My boss told me to look at some old code where everything is being sent to stderr. I know that stderr should have the warnings and errors, but when should they really should go to stdout instead?
This program is a service. Some of the messages that it sends to stderr are:
if pid is None:
message = "pidfile {0} is not running. \n"
sys.stderr.write(message.format(self.pidfile))
So this one is an output, right? A message about being successful or not should go to stdout, because it's not an error?
And then I got another one that is an exception:
except OSError as err:
sys.stderr.write('fork #1 failed: {0}\n'.format(err))
sys.exit(1)
This one as an exception, so it should go to stderr, because it's an error? Or should it go to stdout, because it is a output message just saying that the program failed?
I know what stdout and stderr are --- I read quite a bit before asking.
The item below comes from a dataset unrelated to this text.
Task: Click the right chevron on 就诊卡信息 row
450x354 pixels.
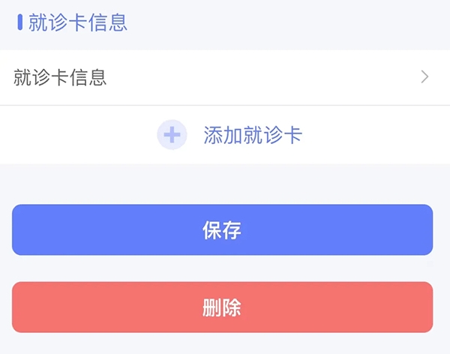Action: tap(425, 77)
My problem here is being able to identify which messages should go to stderr --- just fatal errors, or any kind of error message?
Both the examples are error messages, but one is just a "Program is not running". I'm having trouble choosing where that kind of message should be sent.
Fatal errors should certainly go to stderr. Normal output should go to stdout.
There is a gray area for informative messages, but in general they should not go to stdout if they would render the output unusable. People will often direct stdout to a file and stderr to either the terminal or a log file.
You need to decide what division makes the most sense.